Ganz am Ende des Podcasts sprechen Attia und Isaacson über die „Kognitive Reserve“. Wie sehr schützt das „geistig aktiv sein“ vor einem Abbau kognitiver Fähigkeiten. Anekdotische Evidenz zeigt häufig eine Verbindung zwischen z.B. der Berentung und somit weniger geistiger Aktivität und dem Abbau kognitiver Fähigkeiten. Die Studienlage hierzu sei nicht eindeutig. Aus seiner klinischen Erfahrung kann Isaacson aber Folgendes sagen: Bei Patienten, die die Diagnose Alzheimer erhalten UND geistig noch sehr aktiv sind und einen Sinn in ihrem Leben haben, ist das Fortschreiten der Erkrankung langsamer.
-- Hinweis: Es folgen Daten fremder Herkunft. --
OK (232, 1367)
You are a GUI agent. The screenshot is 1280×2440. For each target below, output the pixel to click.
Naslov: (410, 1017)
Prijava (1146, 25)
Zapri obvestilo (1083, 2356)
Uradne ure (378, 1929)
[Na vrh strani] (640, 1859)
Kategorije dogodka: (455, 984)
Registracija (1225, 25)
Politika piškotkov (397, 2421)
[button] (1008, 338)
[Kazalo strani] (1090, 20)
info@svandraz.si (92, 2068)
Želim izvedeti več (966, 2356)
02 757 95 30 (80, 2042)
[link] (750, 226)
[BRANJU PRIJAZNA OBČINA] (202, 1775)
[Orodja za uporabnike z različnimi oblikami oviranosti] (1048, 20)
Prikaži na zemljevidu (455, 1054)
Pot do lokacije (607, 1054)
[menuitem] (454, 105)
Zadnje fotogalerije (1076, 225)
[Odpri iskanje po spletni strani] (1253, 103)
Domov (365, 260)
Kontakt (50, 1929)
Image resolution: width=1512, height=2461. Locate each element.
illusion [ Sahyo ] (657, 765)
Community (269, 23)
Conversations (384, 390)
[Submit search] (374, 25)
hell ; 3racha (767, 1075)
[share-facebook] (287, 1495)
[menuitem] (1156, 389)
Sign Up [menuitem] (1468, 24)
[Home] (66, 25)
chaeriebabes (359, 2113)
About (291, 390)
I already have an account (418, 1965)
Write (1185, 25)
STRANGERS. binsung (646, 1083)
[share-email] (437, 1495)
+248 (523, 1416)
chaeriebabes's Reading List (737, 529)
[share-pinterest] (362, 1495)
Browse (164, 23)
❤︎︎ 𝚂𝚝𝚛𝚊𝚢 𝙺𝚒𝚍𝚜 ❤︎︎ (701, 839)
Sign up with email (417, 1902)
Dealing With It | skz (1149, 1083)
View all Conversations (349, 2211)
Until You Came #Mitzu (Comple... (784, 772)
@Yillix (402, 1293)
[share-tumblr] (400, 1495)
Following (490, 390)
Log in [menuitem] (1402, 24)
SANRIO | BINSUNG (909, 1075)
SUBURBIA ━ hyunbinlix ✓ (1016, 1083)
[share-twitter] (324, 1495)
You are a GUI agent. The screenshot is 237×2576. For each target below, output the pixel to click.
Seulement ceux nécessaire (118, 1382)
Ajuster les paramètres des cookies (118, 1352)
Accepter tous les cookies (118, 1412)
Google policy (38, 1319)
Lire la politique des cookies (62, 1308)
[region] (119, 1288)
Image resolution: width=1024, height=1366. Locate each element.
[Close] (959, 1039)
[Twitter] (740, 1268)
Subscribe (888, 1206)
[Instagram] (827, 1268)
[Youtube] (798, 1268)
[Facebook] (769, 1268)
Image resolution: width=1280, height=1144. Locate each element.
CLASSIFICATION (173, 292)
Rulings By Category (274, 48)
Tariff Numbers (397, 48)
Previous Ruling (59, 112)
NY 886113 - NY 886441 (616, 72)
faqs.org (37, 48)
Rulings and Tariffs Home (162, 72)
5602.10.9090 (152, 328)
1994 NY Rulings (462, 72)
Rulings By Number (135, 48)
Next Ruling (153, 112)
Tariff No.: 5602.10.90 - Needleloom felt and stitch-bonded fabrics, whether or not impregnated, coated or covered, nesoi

Fällt die Aktivität und der Sinn weg nehmen die kognitiven Fähigkeiten allerdings schneller ab.
Key Take Away
Leider habe ich in Deutschland bisher von keinem klinisch tätigen Arzt und Forscher gehört, der mit einem präventiven, nicht medikamentösen Ansatz die Entstehung von Alzheimer behandelt UND diese Daten auch publiziert. Nur so können sich solche ganzheitlichen Ansätze durchsetzen und man kann herausfinden wie wertvoll Interventionen von Lebensstilfaktoren im klinischen Alltag sein können. Das ist bei der Alzheimer-Erkrankung besonders wichtig, da medikamentöse Ansätze bisher überdurchschnittlich oft negativ sind. 99 % aller Medikamentenstudien bei Alzheimer zwischen 2002 und 2014 konnten keine signifikanten Erfolge zeigen! (Cummings et al., 2018)Nicht jeder hat das Risiko an Alzheimer zu erkranken, jedoch könnte man die oben genannten Empfehlungen auch Personen geben, die sich allgemein für ihre Gesundheit interessieren. Mit einer Ernährungsumstellung, intermittierendem Fasten und Sport zum Abnehmen, einer Kontrolle der Entzündungsparametern und einer Behandlung von Fettstoffwechselstörungen kann man auch im Bezug auf Herzinfarkte, Schlaganfälle und z.B. Diabetes Typ 2 präventiv arbeiten!